Flame retardancy process can be characterized either in gas phase, by investigating present pyrolysis species, or in solid phase, by studying the morphology and composition of the char layer. There are numerous macro and micro fire characterization methods. Limiting oxygen index (LOI), UL-94, cone calorimetry, microscale calorimetry, and thermogravimetric analysis (TGA) are of the most common fire characterization methods.
LOI is one of the primary methods that has been used for many years to investigate the relative flammability of materials. Material with LOI less than 21% can burn easily whereas materials with LOI greater than 21% exhibit reduced flammability after removal from ignition source. LOI requires a cost-effective setup and small sample size.
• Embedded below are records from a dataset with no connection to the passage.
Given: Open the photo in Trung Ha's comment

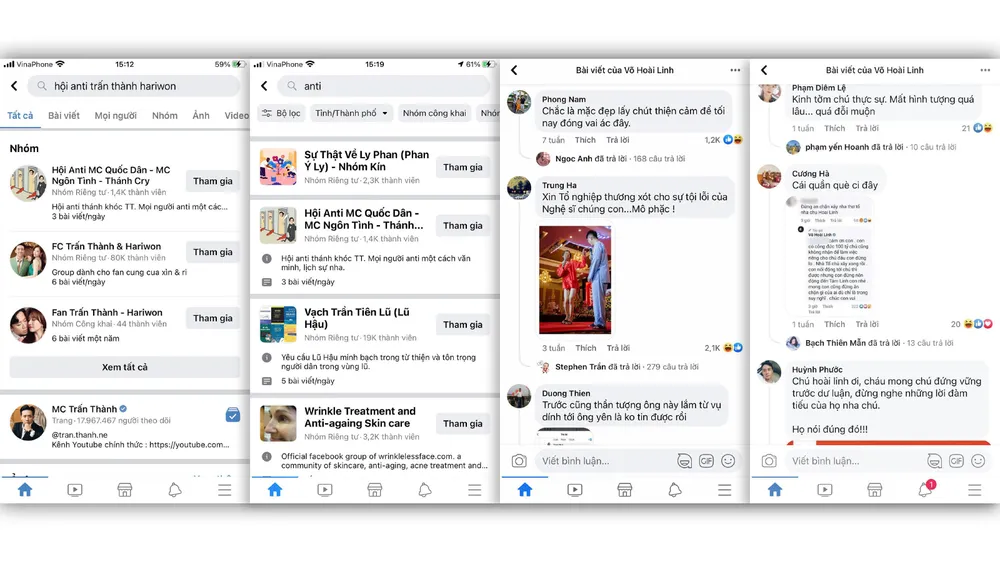Looking at the screenshot, I should click(575, 279).
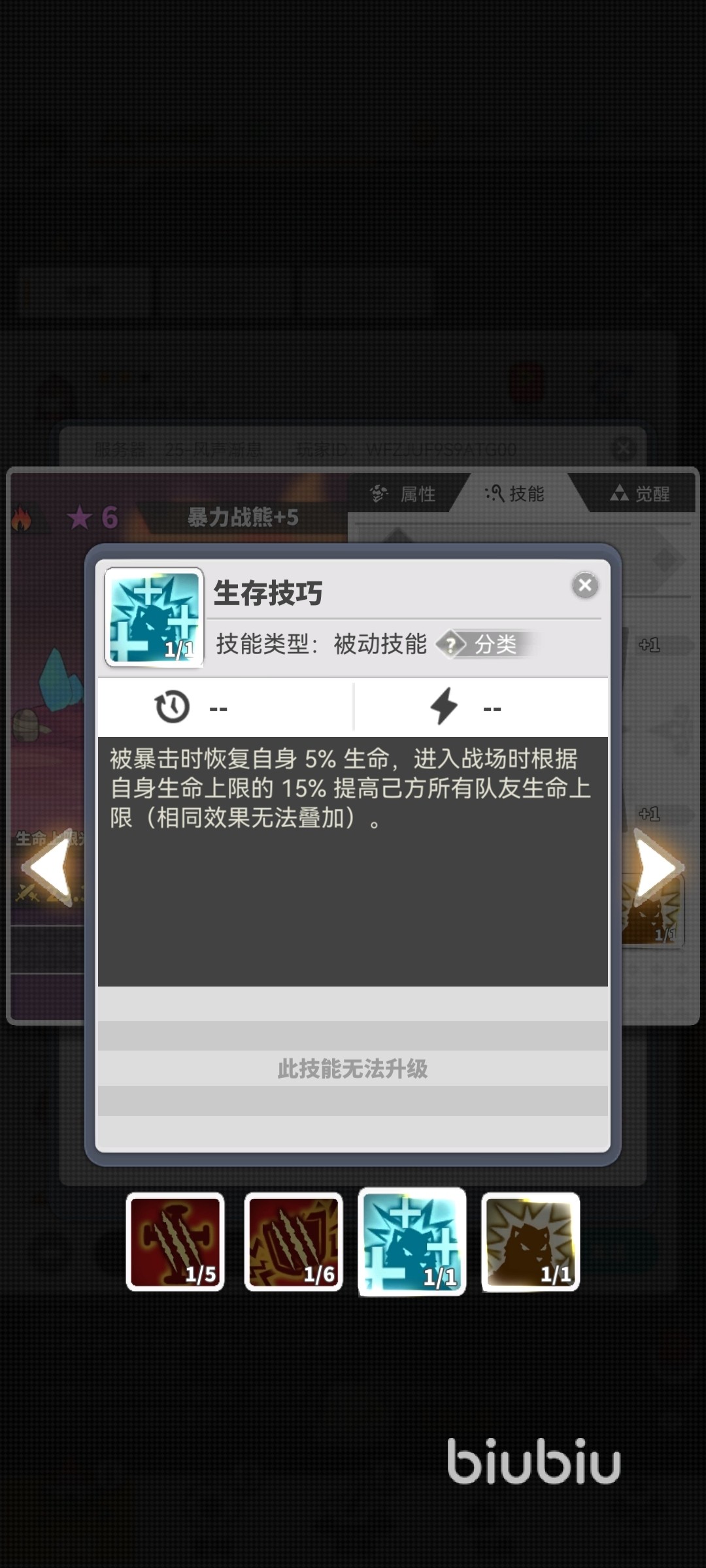706x1568 pixels.
Task: Click the lightning energy cost icon
Action: click(x=444, y=706)
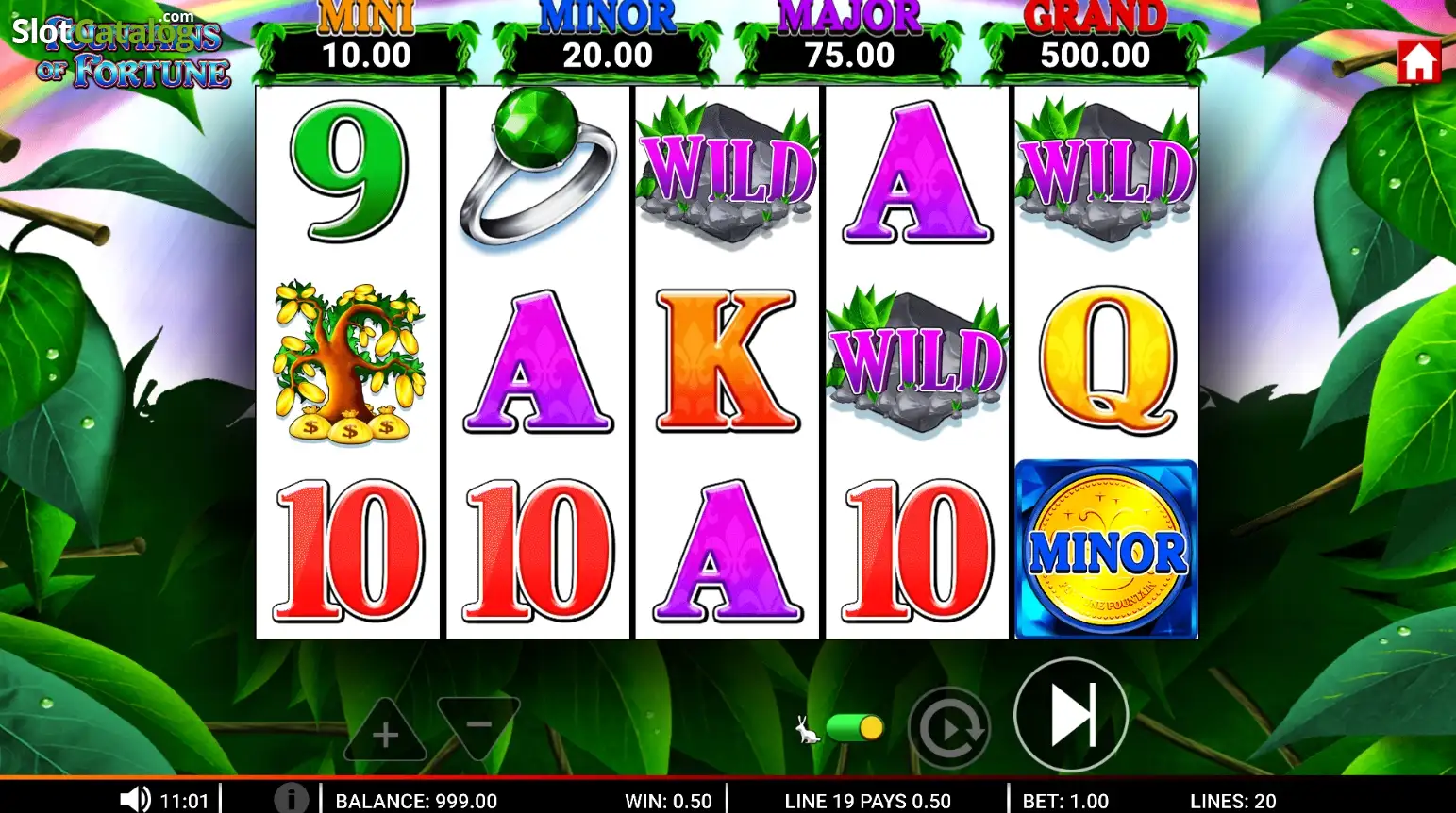Click the green 9 symbol
Image resolution: width=1456 pixels, height=813 pixels.
[x=349, y=170]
However, due to the high oxygen index simulation and small scale input heat, it is not very suitable for determining the real extent of fire performance.
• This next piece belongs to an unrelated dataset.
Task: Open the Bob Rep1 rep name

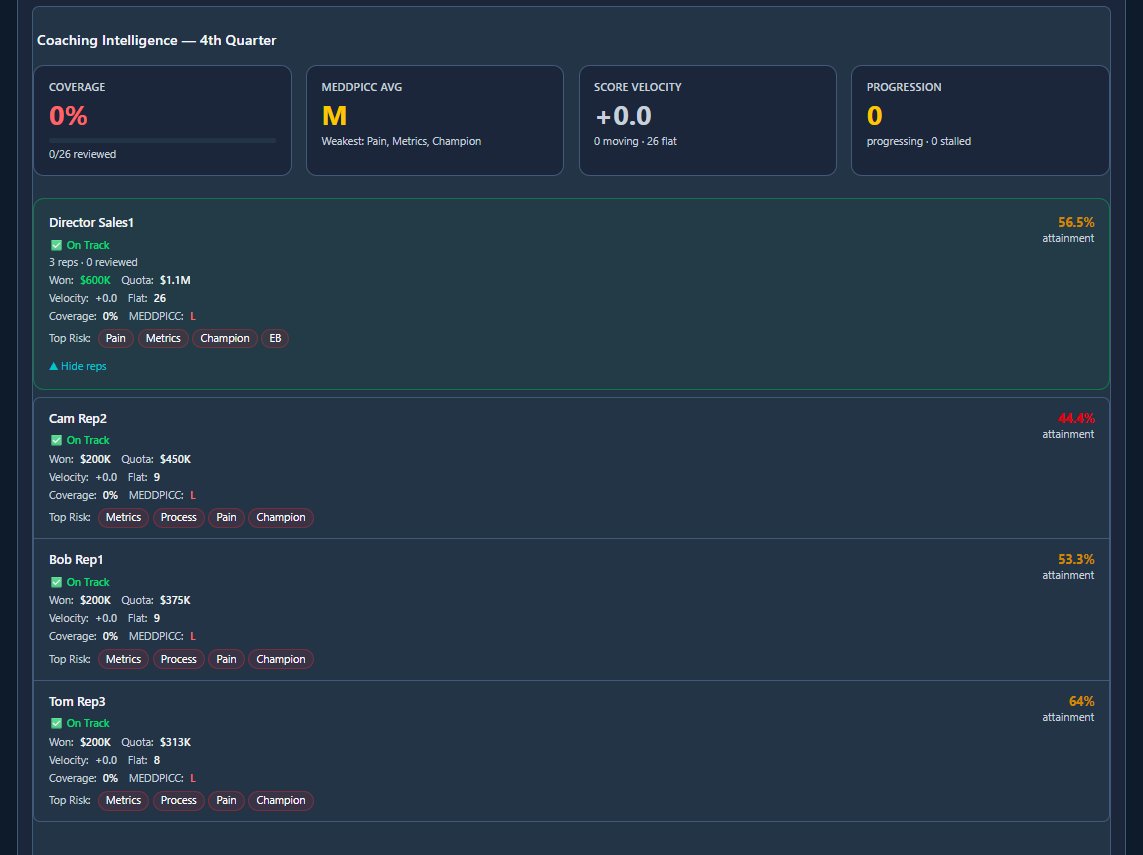Action: tap(76, 559)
UL-94 tests have been considered for measuring burning rate and characteristics of plastics. UL94 vertical test is widely used for determination of ignitability and flame spread rate of plastic materials. In this test, the specimen is burnt using specific flame conditions for a certain time period. The time required for the fire to be extinguished (after-flame removal) is an indication of fire retardancy properties of the specimen.
As one of the most important fire characterization methods for polymeric materials, cone calorimetry measures the reducing oxygen concentration in the combustion gasses of a specimen subjected to a given heat flux. After exposing the sample to a conical radiant electrical heater, the combustion is triggered by an electric spark. Variety of data, such as, heat release rate (HRR) as a function of time, peak of heat release rate (pHRR), total heat release rate (THR), and mass loss rate (MLR) can be reported by this test.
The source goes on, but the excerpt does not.